Cincinnati Financial Corp. has agreed to acquire MSP Underwriting Limited, a London-based global specialty underwriter and Munich Re subsidiary, in a bid to diversify its earnings and expand its markets beyond the U.S.
The proposed all-cash transaction is for £102 million ($134 million), based on MSP Underwriting’s projected net asset value at closing.
“Adding MSP Underwriting to the Cincinnati family brings experienced underwriters who we believe will open opportunities for us to support our agents in new geographies and lines of business,” said Steven J. Johnston, Cincinnati president and chief executive officer.
Johnston said the deal complements his firm’s existing large commercial account, excess and surplus lines, high net worth personal lines and reinsurance growth initiatives.
“MSP’s size allows us to follow our proven strategy of building successful insurance businesses over time – just as we have with our excess and surplus lines subsidiary and our reinsurance assumed business,” Johnston added.
As a wholly owned subsidiary of Cincinnati Financial, MSP Underwriting will continue to operate under its own brand and with its existing leadership team. Underwriting will continue to be managed by Lloyd’s Syndicate 318.
The transaction has been approved by Cincinnati’s board of directors and is expected to close in the first quarter of 2019.
Based in London, MSP Underwriting operates through Beaufort Underwriting Agency Limited, which underwrites for Lloyd’s Syndicate 318. MSP’s 2017 net written premiums totaled $162 million, with a mix of 62 percent property (direct & facultative) focused on global medium-to-large commercial risks; 31 percent property (binder) focused on North American commercial property and homeowners; and 7 percent aviation, mostly smaller airlines and some general aviation, generally non-U.S. risks.
MSP Underwriting has earned an underwriting profit in 20 out of the last 24 years. Cincinnati expects this trend to continue and projects the MSP combined ratio for the next five years to average 90 to 95.
MSP’s future business plans call for targeted expansion into new classes of business.
More than 70 percent of MSP’s business is in the U.S. and Canada.
Cincinnati expects the acquisition to generate an attractive return over time.
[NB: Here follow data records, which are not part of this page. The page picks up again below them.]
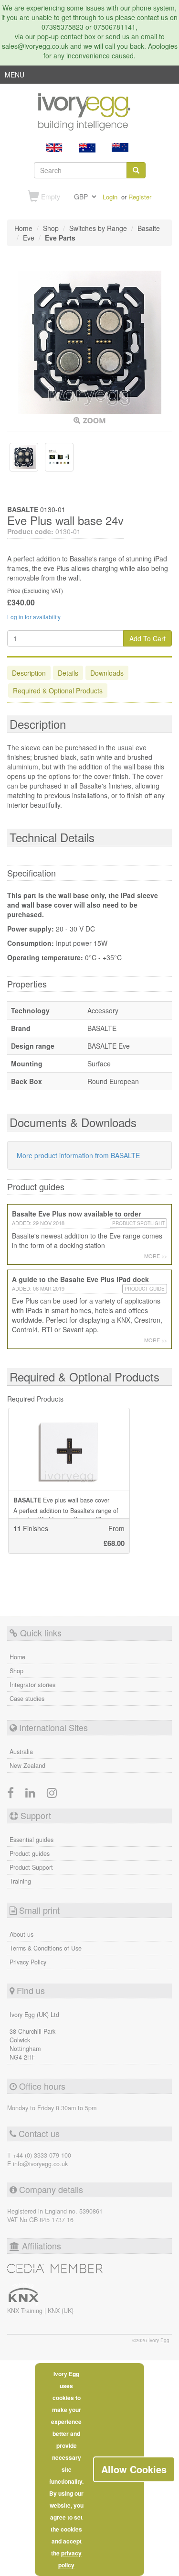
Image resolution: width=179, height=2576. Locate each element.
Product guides (30, 1853)
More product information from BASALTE (78, 1155)
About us (21, 1934)
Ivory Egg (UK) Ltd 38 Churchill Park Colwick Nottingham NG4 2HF (34, 2036)
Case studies (27, 1698)
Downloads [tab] (107, 673)
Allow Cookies (134, 2469)
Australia (21, 1751)
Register (139, 196)
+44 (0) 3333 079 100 (42, 2155)
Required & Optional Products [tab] (58, 690)
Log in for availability (34, 617)
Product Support (31, 1867)
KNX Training (25, 2310)
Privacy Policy (28, 1962)
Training (20, 1881)
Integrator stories (32, 1684)
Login (110, 196)
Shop (16, 1670)
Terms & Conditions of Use (46, 1948)
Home (17, 1657)
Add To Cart (147, 638)
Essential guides (31, 1839)
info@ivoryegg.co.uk (40, 2163)
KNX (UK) (61, 2310)
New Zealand (27, 1765)
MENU (14, 76)
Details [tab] (68, 673)
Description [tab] (29, 673)
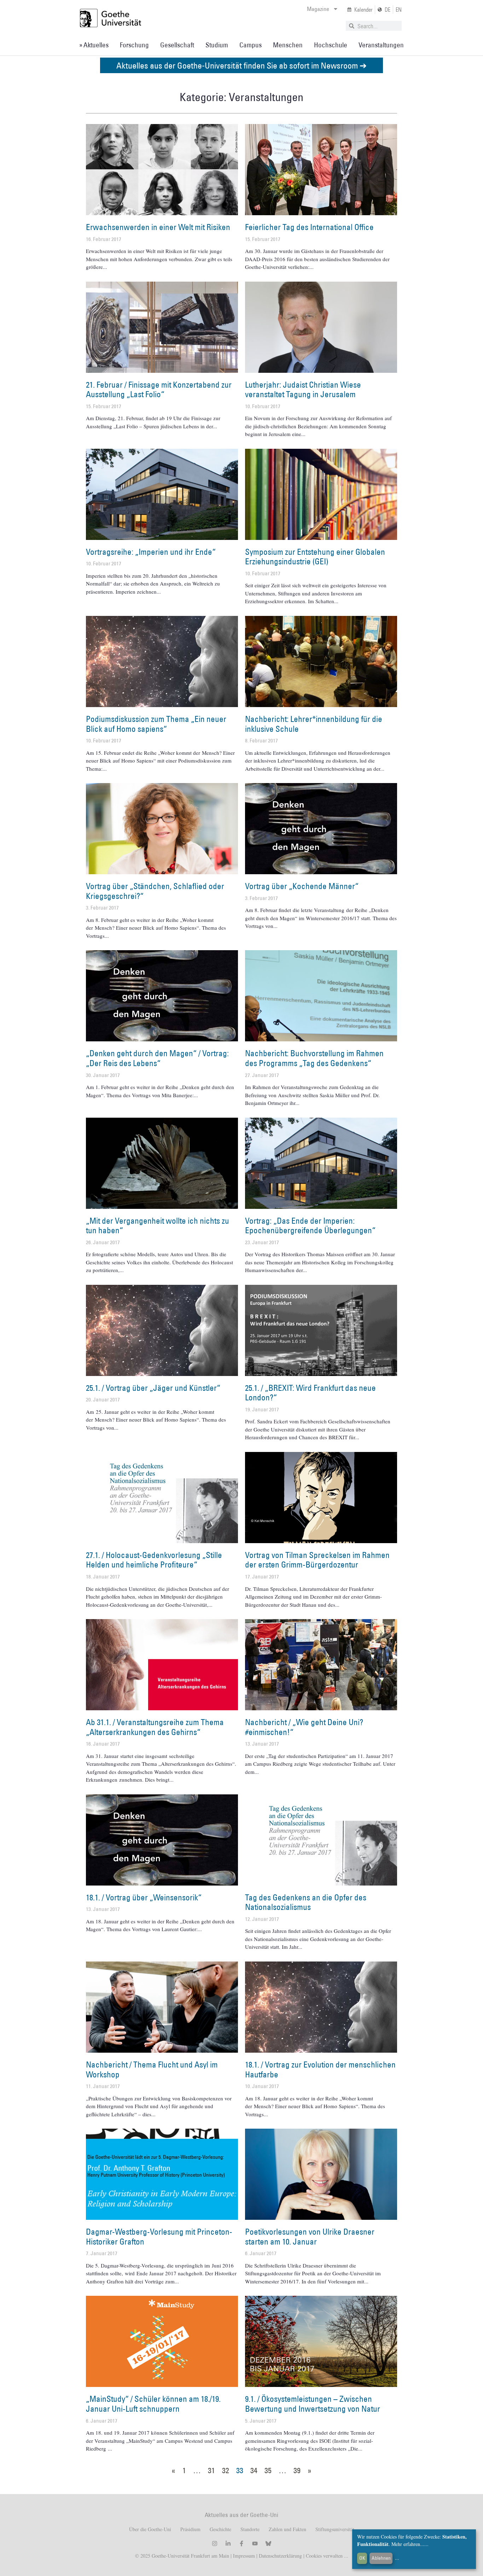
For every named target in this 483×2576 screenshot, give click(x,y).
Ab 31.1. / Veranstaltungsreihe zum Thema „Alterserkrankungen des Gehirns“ (155, 1727)
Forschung (134, 45)
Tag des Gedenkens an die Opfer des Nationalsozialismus (305, 1902)
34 (253, 2470)
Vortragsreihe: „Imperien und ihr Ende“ (151, 551)
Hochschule (330, 45)
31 (211, 2470)
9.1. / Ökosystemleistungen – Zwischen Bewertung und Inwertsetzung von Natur (312, 2403)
Based on current assumptions, the company expects the acquisition to be accretive to 2019 net income.
Cincinnati said it sees broad access to a Lloyd’s platform with numerous international licenses providing it with potential to help more accounts requiring specialization
Cincinnati said it also believes its own catastrophe modeling capabilities can enhance MSP’s underwriting.
Peter Röder, member of the board of management of Munich Re, commented that Cincinnati Financial is “perfectly suited for enhancing MSP Underwriting’s business.”
After the sale, Röder said Munich Re will have a “focused and less complex set-up” within the Lloyd’s market, instead of running two platforms in parallel. ‘We remain committed to the Lloyd’s market, and will continue to grow the business within Munich Re Syndicate Ltd.,” he said.
The move by Cincinnati comes a few months after another U.S. insurer, The Hanover Insurance Group, cashed in on a similar venture abroad. In September, The Hanover agreed to sell Chaucer, its Lloyd’s-focused international specialty business, to China Reinsurance Group Corp. for $950 million. The insurer had indicated in March it was considering selling Chaucer. The insurer said the sale of Chaucer will allow it to focus on expanding its domestic business. The sale is still in process. The Hanover acquired Chaucer in 2011 in a $474 million deal.
Fairfield, Ohio-headquartered Cincinnati Financial was founded in 1950 by four independent agents. It offers business, home and auto insurance through The Cincinnati Insurance Co. and its two standard market property/casualty companies in 42 states through about 1,700 independent agents. The Cincinnati Specialty Underwriters Insurance Co. underwrites Cincinnati’s excess and surplus lines business.
Cincinnati Financial also has two financial services subsidiaries. CFC Investment Co. offers leasing and financing services. CSU Producer Resources Inc., a wholly owned excess and surplus lines brokerage, serves the same local independent agencies that sell the insurer’s standard market policies.
The Cincinnati Life Insurance Co. subsidiary markets life and disability income insurance and annuities.
JLT Capital Markets acted as financial advisor and Sidley Austin acted as legal advisor to Cincinnati Financial Corporation. Fenchurch Advisory Partners acted as financial advisor and Norton Rose Fulbright acted as legal advisor to Munich Re.